Introduction

This short book is about Nex as a language system rather than Nex as a teaching surface.

The tutorial and syntax documents explain how to write Nex programs. This manual explains why the language looks the way it does and how the implementation is organised underneath that surface. It is intended for language implementers, contributors, advanced users, and readers who want to understand Nex as a piece of software engineering.

The discussion throughout is tied to the actual source tree. This is not a description of a hypothetical implementation that happens to resemble Nex — it is a description of Nex, and the code is the evidence.

Design Commitments

Nex is built around a small set of linked commitments, and the tension between them is what gives the design its character.

The first is that correctness should be part of ordinary programming. Not a static analysis pass, not a type system annotation, not a proof obligation that lives in a separate file — but executable conditions woven into the program itself, checked at runtime, reported by name when violated. This is Bertrand Meyer’s Design by Contract, carried forward from Eiffel into a language designed for a broader audience.

The second is that readability should survive as systems grow. A language that is clean at ten lines and illegible at ten thousand has solved the wrong problem. Nex borrows from Scheme the conviction that a small, consistent core scales further than a large feature set, and from Eiffel the structural discipline of explicit class interfaces.

The third is that object-oriented structure and functional abstraction should cooperate. Classes, inheritance, and contracts handle the stateful parts of a system; pure functions, higher-order operations, and immutable values handle the rest. Nex does not treat these as competing paradigms — it treats them as complementary tools.

The fourth is that a language can be theoretically informed without becoming hostile to beginners. The contract system has roots in Hoare logic; the type system has roots in ML; the concurrency model — goroutines and channels, borrowed from Go — has roots in CSP. None of this requires the user to know any of it. The theory shows up as design clarity, not as notation.

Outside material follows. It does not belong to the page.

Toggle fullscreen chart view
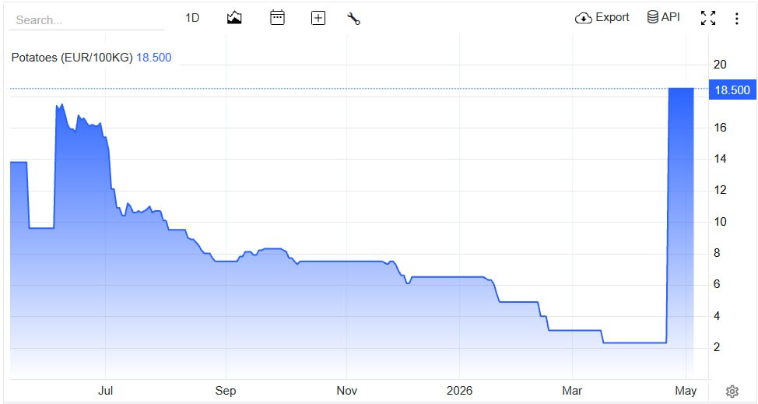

These commitments are in tension. Contracts add syntax. A clean core resists the features users ask for. Cooperation between paradigms requires the implementation to understand both. The chapters that follow explain how those tensions were resolved — and where they have not been resolved yet.

Organisation

Chapter 1 explains the design goals in full: what problem Nex is trying to solve, what it deliberately does not do, and how the four commitments above translate into concrete language decisions.

Chapter 2 covers the front half of the implementation: the grammar and parser, AST construction, and the tree-walking interpreter. The interpreter is where the semantics of the language actually live, and understanding it is the prerequisite for everything that follows.

Chapter 3 covers static checking and the two code generators — JVM bytecode and JavaScript. The static checker enforces the type system and contract structure before execution; the code generators translate the verified AST into runnable form.

Chapter 4 covers extension and integration: how Nex programs call Java and JavaScript libraries, how the module system is organised, and how goroutine and channel concurrency is implemented on top of the JVM and JS runtimes.

Chapter 5 is a translation reference for the JVM bytecode backend: how major Nex constructs are lowered, when the backend emits direct bytecode, when it uses runtime helpers, and where the mixed compiled/deopt boundary still matters.

Chapter 6 turns to what is not yet done. Every implementation has a gap between its aspirations and its current state. This chapter names that gap honestly — what is missing, what is intentionally conservative, and where the implementation is likely to grow.

The reader this manual assumes has some familiarity with language implementation concepts — parsing, ASTs, type checking — but does not need expertise. Where implementation techniques require background, the relevant ideas are introduced before they are used.